From Slate:

This patent arm wrestling doesn’t just provide low-hanging fruit to reporters. It also affects business dealings. Let’s say you have two companies that want to make some kind of business deal, Charles Duan, a patent expert at the R Street Institute, says. One of their key negotiation points might be patents. If two giant companies want to cut a deal that involves their patent portfolios, nobody is going to go through and analyze every one of those patents to make sure they’re actually useful or original, Duan says, since analyzing a single patent thoroughly can cost thousands of dollars in legal fees. So instead of actually figuring out who has the more valuable patents, “the [company] with more patents ends up getting more. I’m not sure there’s honestly much more to it.”
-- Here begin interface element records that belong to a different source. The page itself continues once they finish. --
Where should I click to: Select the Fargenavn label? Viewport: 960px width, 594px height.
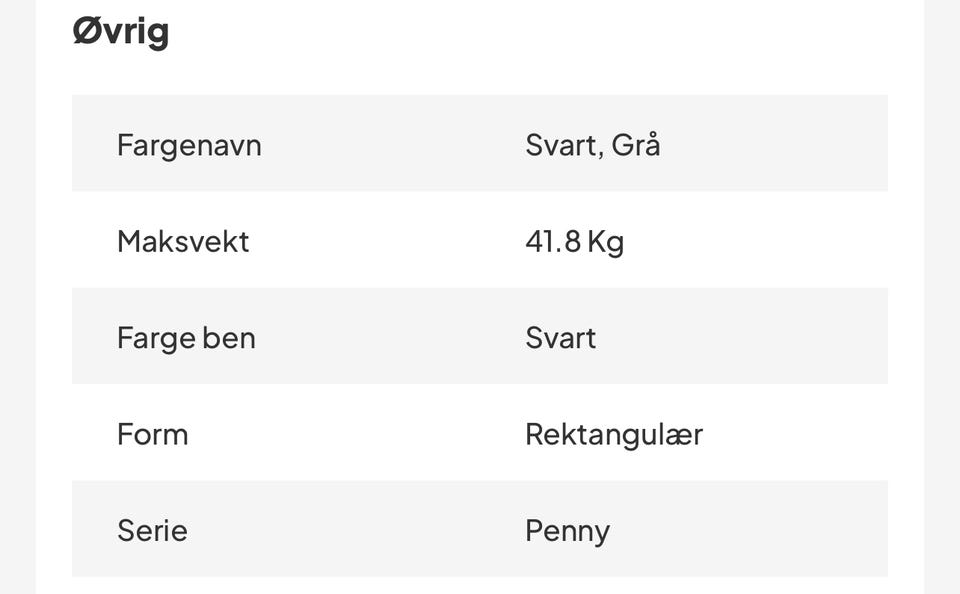189,146
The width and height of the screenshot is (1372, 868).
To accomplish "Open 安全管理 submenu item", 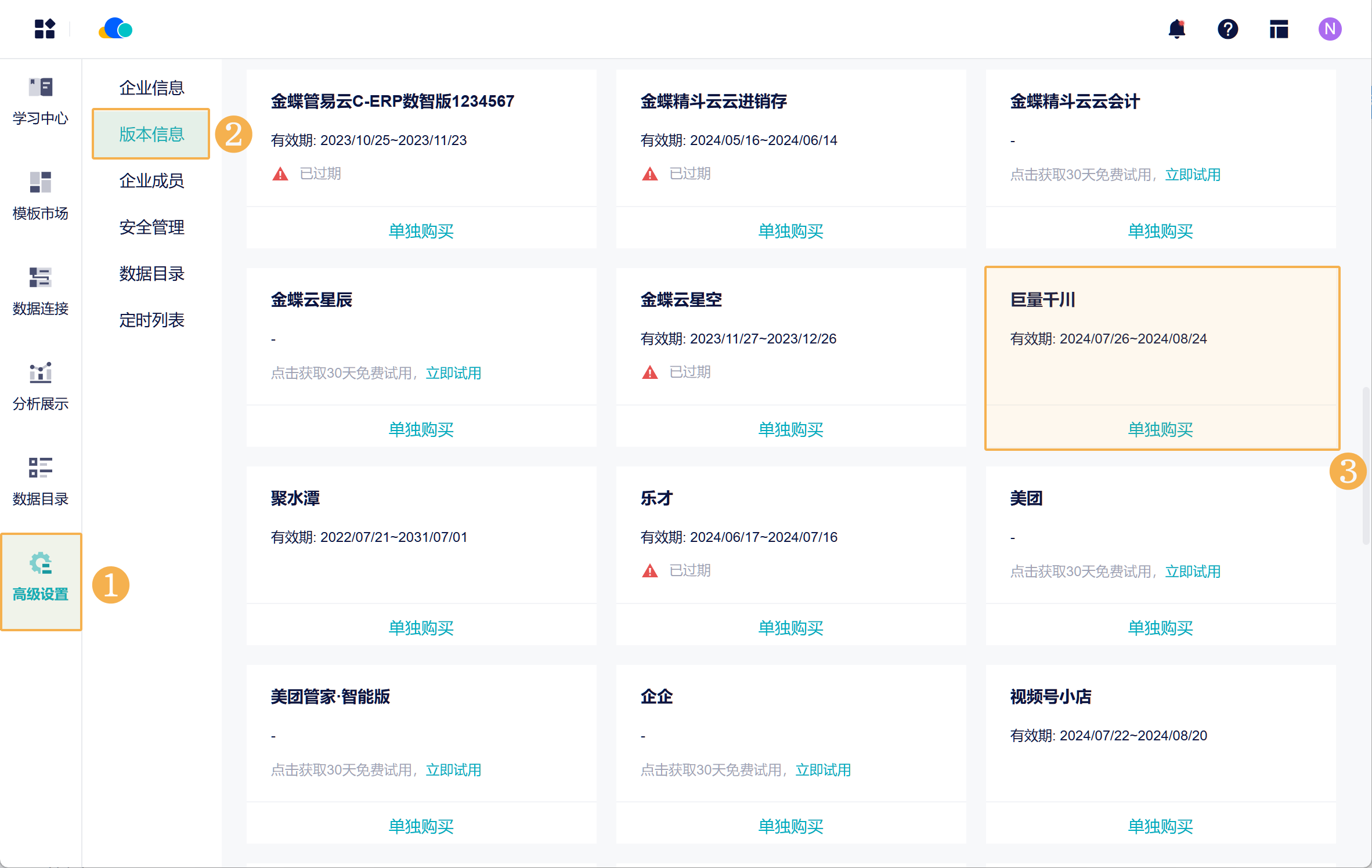I will (151, 227).
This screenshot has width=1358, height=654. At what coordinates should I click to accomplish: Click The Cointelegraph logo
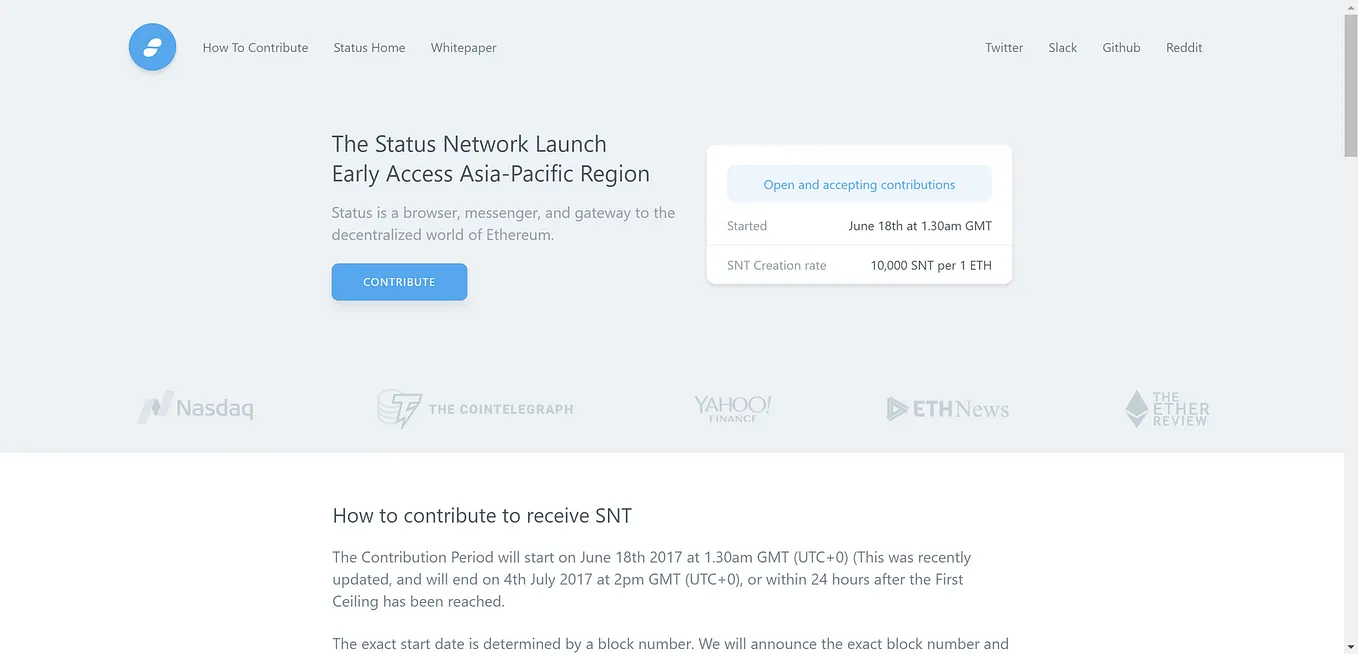click(x=475, y=409)
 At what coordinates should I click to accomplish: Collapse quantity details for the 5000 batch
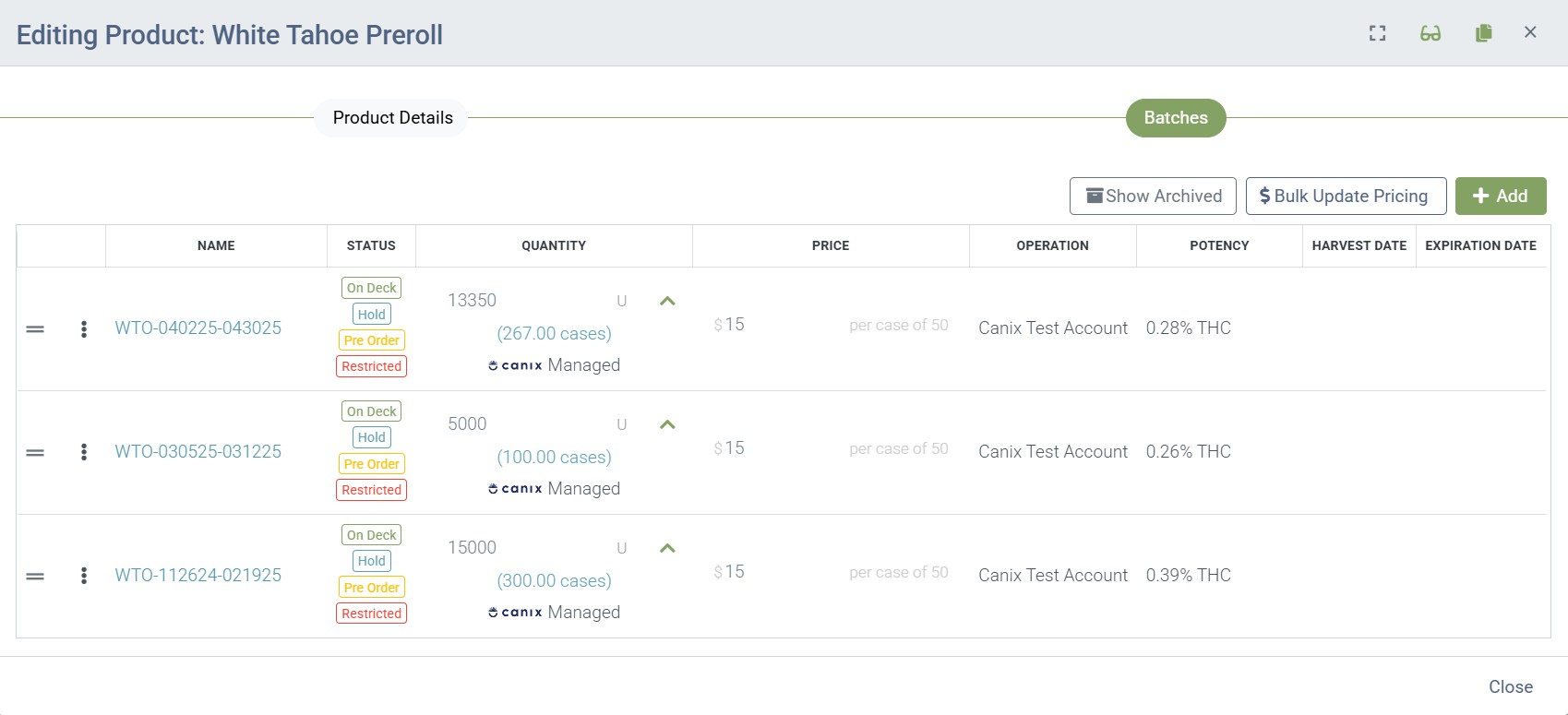(x=667, y=424)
It’s a good example for why there is still real value in reading the patents that companies apply for—not because doing so will necessarily tell you what they’re actually going to make, but because they tell you what problems the company is trying to solve. “They’re indicative of what’s on the engineer’s mind,” says Duan. “They’re not going to make the cage, but it does tell you that they’re worried about worker safety.” Spotify probably won’t make its automatic parking finder, so you don’t have to pause your music in a parking garage while you hunt for a spot. But it does want to figure out how to reduce interruptions in your music consumption. So go forth and read patents. Just remember that they’re often equal parts real invention and sci-fi.